DWC circulation question

agarnusa

420 Member
I have been successfully growing for a few years in square 5 gall dwc buckets. I grow at 70 degrees with success and have no issues with root rot or anything as long as I don't exceed the resulting 68-70 degree water temperature. I am thinking of adding an external mag pump similar to the Current Culture setup to circulate the water. Before I do it - does anyone know if circulating the water in my system is likely to raise or lower the water temperature. Hopefully someone has already been in my situation and tried the same thing.
 
I cant speak from experience but one way to cool water temperature is to run it outside the reservoir into a copper tubing coil with some form of direct air blowing on it.

1764396


"As mentioned before, the colder the water, the better—but roots will decrease metabolic activity below 16°C, so if you are running pure hydro, beware of that. Ideally, 18°C +/- 1°C is considered to be the sweet spot. Higher than 23°C, and you start entering root-rot danger-zone."
 
I initially moved to RDWC in the hopes it would drop water from 74-76F to ~70F to avoid buying a chiller, but it didn’t make any noticeable difference and I ended up buying a chiller. That said, there are other benefits that come from adding the control res - testing, exchanging soup, adding nutes, etc.. I like RDWC quite a bit and recommend you make the move, but it probably won’t do much in the way of WT.
 
With a RDWC you have the option of putting ziplock bags of ice in rez to cool water as well if a chiller is not in the budget just yet. Been there done that. Just dont make the mistake and put straight ice in unless you are on top of checking ppm and Ph a few times a day it will throw it off while melting hints the ziplock bags or could use ice packs.
 
With a RDWC you have the option of putting ziplock bags of ice in rez to cool water as well if a chiller is not in the budget just yet. Been there done that. Just dont make the mistake and put straight ice in unless you are on top of checking ppm and Ph a few times a day it will throw it off while melting hints the ziplock bags or could use ice packs.
Interesting topic. Heres my way around it.
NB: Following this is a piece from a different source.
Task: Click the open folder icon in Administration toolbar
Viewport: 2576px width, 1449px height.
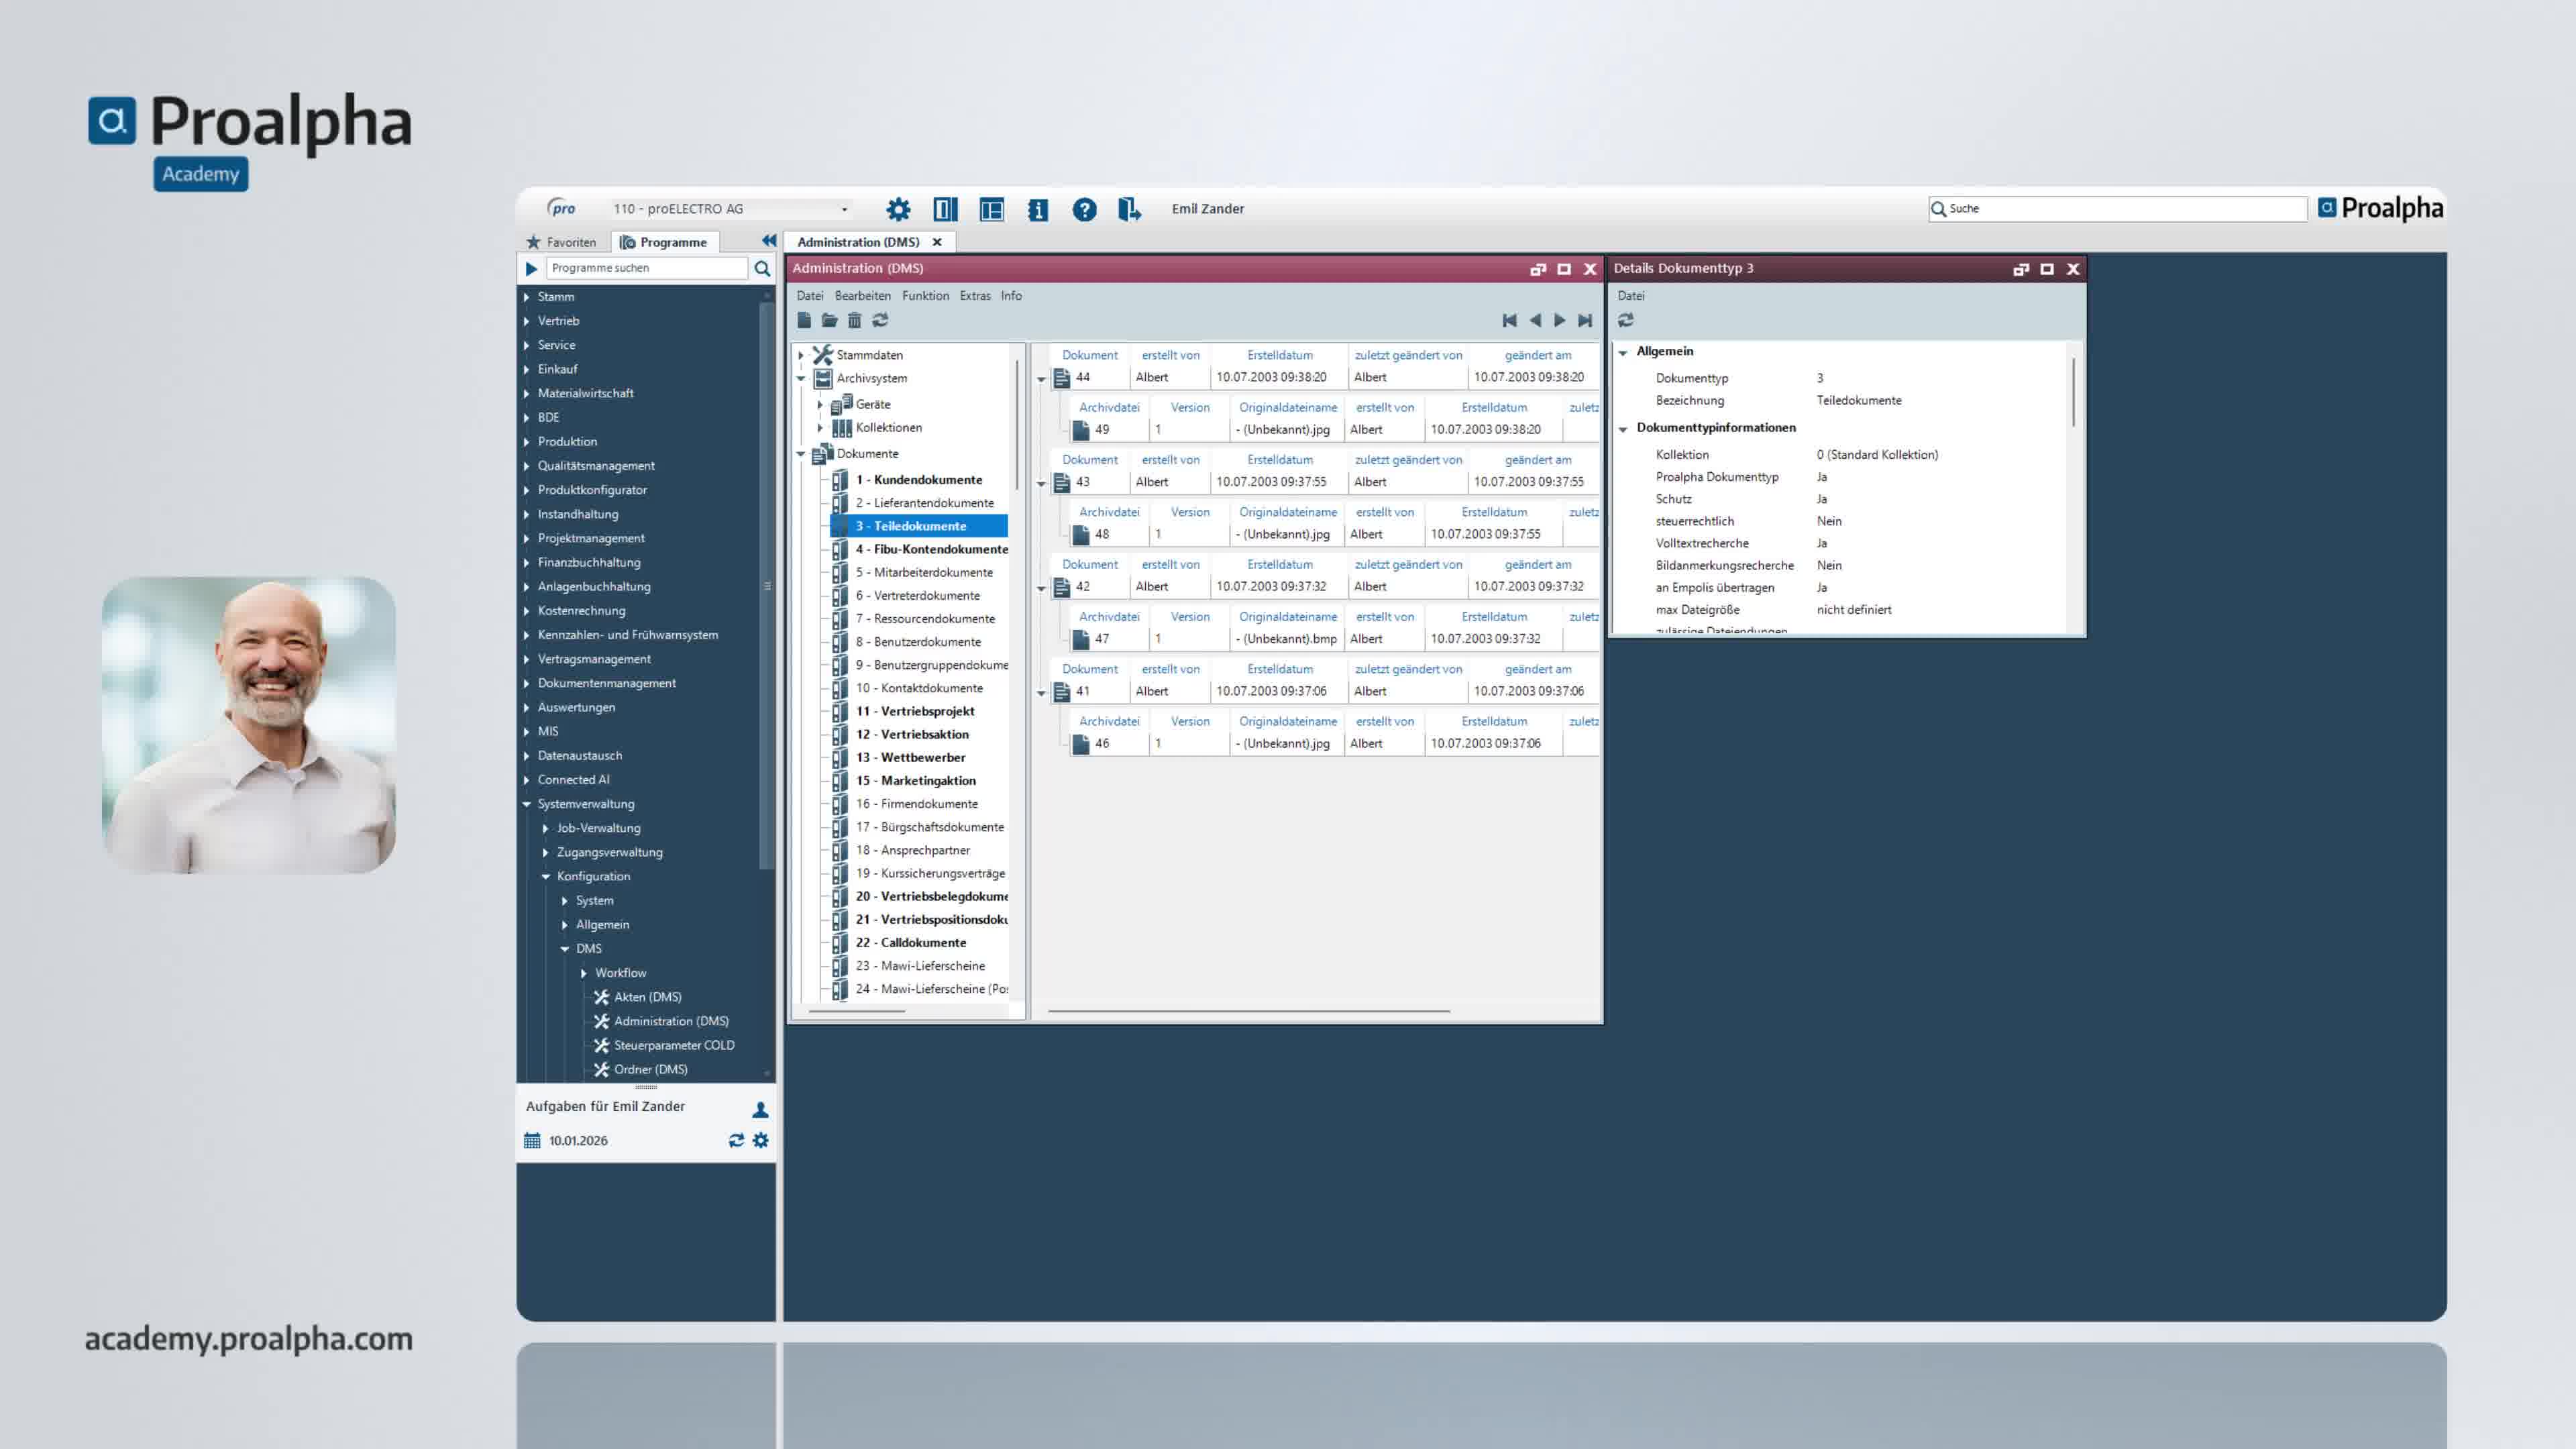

Using the existing pump I detoured the water out of the res and through a home made chiller utilizing a two litre bottle of ice. Nothing added to res. and easy to change. Will keep res.temps ten degrees cooler then the canopy. Three bottles will work great for lights on schedule and not needed after lights out.




 
Can do the homemade chiller but the real one would be a noise factor. I've been shooting for a water temp of 68 because as a chemist I know that is the temperature that you get the highest level of dissolved oxygen in the water but there could be other reasons that colder is better. I'll be starting over again very soon and I think I'm going to give it a shot. Thanks everyone for all the great input - now for the design phase.
 
There are plenty of ways to achieve the same thing - ice packs daily in your res - etc. The easiest and best thing that provides the best accurate results is to just buy a chiller. Forgot what brand I have but they run $300-$400, operate silently, and maintain temperature exactly. Mine paid for itself by saving time, effort, and giving me consistent no hassle yields. When choosing what brand just read reviews before you choose and make sure you have an inline filter so as not to clog and overtax the pump.
 
I tried the frozen water bottles... I went a step farther and used insulated water coolers..
 
The chiller is one of best investments I've made for my garden. You guys need to check craigslist/Ebay type stuff. My chiller was slightly used and I talked him down to $140. I wouldn't pay 400 for it but at 140 it's a great deal. Do some hunting, you'd be surprised what you find.
 
Can do the homemade chiller but the real one would be a noise factor. I've been shooting for a water temp of 68 because as a chemist I know that is the temperature that you get the highest level of dissolved oxygen in the water but there could be other reasons that colder is better. I'll be starting over again very soon and I think I'm going to give it a shot. Thanks everyone for all the great input - now for the design phase.
My chiller makes no more noise than a dorm room sized Refrigerator. The pump that runs it sits in the Rez, so I don’t feel it makes any noise issue.